La voce di soprano lirico-leggero unisce alle caratteristiche del soprano lirico (calore timbrico, pienezza, ricchezza e dolcezza) quelle del soprano leggero (duttilità, agilità e ricca estensione nel registro acuto). L'estensione tipica della voce di soprano lirico-leggero è di due ottave e mezzo, dal do centrale al mi bemolle sopracuto (do3 – mi♭5).

Il soprano lirico-leggero è in grado di sostenere allo stesso modo ruoli lirici o di coloratura, ma questi ultimi – grazie al maggior volume di emissione – acquisiscono una caratterizzazione elegiaca e patetica e una vocalità più ricca e incisiva.

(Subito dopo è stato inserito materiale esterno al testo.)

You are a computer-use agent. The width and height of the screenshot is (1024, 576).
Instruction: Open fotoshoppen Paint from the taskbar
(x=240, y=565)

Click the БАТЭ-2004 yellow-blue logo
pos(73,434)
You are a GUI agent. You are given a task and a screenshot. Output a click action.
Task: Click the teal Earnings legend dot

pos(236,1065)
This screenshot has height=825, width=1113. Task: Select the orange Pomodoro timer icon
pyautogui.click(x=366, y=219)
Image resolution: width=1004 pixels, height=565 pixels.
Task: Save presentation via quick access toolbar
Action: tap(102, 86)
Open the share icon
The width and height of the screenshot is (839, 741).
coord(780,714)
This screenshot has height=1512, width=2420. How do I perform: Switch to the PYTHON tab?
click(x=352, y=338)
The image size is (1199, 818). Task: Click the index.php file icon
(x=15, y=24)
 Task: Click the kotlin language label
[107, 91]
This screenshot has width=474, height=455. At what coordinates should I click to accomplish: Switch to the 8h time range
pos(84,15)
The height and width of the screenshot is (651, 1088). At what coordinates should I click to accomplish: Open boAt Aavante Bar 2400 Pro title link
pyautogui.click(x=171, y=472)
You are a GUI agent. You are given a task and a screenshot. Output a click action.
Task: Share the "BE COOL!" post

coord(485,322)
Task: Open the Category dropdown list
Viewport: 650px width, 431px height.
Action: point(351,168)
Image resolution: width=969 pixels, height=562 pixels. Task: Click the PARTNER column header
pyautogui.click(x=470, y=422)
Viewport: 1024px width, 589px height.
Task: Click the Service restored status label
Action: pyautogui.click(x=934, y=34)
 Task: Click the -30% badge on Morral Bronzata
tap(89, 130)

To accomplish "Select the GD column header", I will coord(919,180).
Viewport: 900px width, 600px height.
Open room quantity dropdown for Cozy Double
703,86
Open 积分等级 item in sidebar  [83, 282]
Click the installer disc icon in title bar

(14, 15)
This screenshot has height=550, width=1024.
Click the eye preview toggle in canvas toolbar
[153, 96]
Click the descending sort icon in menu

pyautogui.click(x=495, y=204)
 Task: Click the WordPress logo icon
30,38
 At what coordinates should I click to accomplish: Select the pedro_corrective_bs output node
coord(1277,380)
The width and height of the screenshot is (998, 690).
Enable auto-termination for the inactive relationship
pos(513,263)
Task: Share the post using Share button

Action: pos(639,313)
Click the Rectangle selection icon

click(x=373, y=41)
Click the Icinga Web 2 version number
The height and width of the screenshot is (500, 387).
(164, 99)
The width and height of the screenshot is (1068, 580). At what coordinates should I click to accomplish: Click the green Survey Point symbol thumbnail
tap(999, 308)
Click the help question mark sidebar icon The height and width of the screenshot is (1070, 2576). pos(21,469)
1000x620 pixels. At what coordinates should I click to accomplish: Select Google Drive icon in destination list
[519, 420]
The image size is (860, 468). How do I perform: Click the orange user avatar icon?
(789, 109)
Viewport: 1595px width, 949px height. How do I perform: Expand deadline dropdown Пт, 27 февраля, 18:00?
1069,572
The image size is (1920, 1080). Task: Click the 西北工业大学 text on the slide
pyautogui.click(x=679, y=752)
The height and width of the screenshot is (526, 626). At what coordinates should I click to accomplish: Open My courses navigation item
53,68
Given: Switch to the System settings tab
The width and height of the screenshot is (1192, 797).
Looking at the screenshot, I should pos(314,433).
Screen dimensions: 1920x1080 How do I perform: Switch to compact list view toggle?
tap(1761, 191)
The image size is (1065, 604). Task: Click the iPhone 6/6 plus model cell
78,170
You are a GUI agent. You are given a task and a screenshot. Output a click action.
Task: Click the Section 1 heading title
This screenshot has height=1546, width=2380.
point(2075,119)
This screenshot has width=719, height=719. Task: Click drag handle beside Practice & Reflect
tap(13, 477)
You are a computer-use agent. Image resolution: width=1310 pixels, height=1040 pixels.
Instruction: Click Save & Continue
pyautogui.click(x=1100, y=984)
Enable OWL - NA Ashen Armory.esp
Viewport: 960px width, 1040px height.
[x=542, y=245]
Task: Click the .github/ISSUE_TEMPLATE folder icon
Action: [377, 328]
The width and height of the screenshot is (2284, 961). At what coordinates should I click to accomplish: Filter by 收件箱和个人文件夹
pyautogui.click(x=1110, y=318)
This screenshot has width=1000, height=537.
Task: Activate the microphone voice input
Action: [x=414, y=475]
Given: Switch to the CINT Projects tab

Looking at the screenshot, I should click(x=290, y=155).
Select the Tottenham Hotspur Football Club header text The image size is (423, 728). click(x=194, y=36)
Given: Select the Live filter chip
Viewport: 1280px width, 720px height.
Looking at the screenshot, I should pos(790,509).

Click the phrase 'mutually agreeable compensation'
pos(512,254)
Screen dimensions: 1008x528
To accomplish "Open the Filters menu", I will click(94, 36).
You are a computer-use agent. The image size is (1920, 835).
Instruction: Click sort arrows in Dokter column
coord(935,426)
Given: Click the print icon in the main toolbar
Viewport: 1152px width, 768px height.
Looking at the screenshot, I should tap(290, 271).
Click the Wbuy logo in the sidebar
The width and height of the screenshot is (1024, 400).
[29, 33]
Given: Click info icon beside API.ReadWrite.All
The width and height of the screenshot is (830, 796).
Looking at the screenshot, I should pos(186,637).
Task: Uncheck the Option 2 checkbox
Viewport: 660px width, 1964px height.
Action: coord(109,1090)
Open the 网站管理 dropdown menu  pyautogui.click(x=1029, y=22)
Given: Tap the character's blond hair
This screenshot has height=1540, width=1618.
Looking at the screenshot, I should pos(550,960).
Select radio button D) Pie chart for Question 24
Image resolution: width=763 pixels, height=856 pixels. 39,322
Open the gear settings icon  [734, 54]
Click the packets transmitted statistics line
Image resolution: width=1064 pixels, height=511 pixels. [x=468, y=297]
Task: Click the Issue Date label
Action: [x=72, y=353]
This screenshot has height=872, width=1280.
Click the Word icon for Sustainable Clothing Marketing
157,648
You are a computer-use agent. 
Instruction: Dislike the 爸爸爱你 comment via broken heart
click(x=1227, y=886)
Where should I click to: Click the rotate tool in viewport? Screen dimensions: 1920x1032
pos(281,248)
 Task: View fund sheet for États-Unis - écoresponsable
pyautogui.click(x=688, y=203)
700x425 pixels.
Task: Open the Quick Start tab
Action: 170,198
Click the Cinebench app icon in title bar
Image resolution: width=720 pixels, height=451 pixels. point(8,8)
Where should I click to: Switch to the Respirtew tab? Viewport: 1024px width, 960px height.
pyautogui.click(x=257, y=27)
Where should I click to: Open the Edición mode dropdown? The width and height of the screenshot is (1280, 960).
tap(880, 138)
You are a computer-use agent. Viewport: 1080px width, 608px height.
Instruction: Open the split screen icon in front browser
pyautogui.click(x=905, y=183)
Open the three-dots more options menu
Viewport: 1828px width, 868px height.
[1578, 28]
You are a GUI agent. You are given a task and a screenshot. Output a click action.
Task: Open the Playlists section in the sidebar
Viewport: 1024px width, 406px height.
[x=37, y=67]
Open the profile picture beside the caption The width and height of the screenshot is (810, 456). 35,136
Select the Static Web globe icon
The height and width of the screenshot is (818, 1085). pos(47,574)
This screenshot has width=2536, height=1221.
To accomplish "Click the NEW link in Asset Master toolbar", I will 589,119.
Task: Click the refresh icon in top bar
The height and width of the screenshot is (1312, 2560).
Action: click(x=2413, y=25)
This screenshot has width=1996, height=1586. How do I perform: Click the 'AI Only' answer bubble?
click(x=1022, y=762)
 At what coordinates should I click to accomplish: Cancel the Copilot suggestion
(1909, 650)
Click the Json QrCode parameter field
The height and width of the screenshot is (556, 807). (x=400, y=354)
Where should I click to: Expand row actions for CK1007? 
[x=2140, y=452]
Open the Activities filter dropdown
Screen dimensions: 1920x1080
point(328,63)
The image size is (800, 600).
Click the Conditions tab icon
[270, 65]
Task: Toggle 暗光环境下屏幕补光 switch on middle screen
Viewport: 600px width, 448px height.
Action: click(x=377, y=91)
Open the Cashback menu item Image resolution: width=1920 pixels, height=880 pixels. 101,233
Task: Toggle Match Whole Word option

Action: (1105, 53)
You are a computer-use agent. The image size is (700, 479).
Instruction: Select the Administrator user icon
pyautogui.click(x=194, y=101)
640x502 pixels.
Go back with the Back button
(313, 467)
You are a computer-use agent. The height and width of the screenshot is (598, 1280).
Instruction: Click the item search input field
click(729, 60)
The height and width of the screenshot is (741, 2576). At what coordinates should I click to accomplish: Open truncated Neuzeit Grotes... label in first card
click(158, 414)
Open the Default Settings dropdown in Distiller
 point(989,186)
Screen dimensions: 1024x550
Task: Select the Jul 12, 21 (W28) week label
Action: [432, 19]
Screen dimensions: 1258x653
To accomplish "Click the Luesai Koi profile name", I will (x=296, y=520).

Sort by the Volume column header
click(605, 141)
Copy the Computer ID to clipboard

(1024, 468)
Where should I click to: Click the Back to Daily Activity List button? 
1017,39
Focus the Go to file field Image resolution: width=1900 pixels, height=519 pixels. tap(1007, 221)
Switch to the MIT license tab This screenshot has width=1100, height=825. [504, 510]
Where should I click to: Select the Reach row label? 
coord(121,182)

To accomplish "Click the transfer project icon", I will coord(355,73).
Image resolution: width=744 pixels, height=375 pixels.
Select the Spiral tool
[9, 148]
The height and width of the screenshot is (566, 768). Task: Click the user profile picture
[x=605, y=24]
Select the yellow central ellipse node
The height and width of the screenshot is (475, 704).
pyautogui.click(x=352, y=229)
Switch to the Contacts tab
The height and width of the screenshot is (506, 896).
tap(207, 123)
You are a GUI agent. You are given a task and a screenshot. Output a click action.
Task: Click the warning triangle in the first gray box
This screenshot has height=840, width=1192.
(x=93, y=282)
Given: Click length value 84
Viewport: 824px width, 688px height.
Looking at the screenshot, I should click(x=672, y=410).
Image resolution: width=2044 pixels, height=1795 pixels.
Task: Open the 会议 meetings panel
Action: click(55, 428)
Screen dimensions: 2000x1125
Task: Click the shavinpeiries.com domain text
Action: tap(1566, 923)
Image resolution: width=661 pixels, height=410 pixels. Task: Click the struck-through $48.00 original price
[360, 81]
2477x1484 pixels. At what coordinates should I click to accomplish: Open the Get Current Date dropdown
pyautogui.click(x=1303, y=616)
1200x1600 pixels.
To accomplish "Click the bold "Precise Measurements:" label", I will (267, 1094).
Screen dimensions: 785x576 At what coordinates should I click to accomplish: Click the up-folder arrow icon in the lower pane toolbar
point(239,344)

Ruoli tipici per questo tipo di voce sono quelli belcantistici sette-ottocenteschi e barocchi.

In alcuni casi (soprattutto adesso) il soprano lirico-leggero sostiene i ruoli affidati tradizionalmente al soprano drammatico d'agilità poiché questa categoria vocale è ormai quasi scomparsa: in questi casi viene però a perdersi proprio l'originaria caratterizzazione drammatica dei personaggi che vengono cantati con un volume minore rispetto a quello previsto, pur mantenendo i passaggi di agilità.

Nei paesi di lingua tedesca e lingua inglese è noto rispettivamente come “lyrischer Koloratursopran” e “lyric coloratura soprano” (soprano di coloratura lirica). Il dibattito se classificarlo come tale o come “soprano lirico dotato di capacità virtuosistiche” è molto acceso e non si è ancora giunti ad un accordo comune.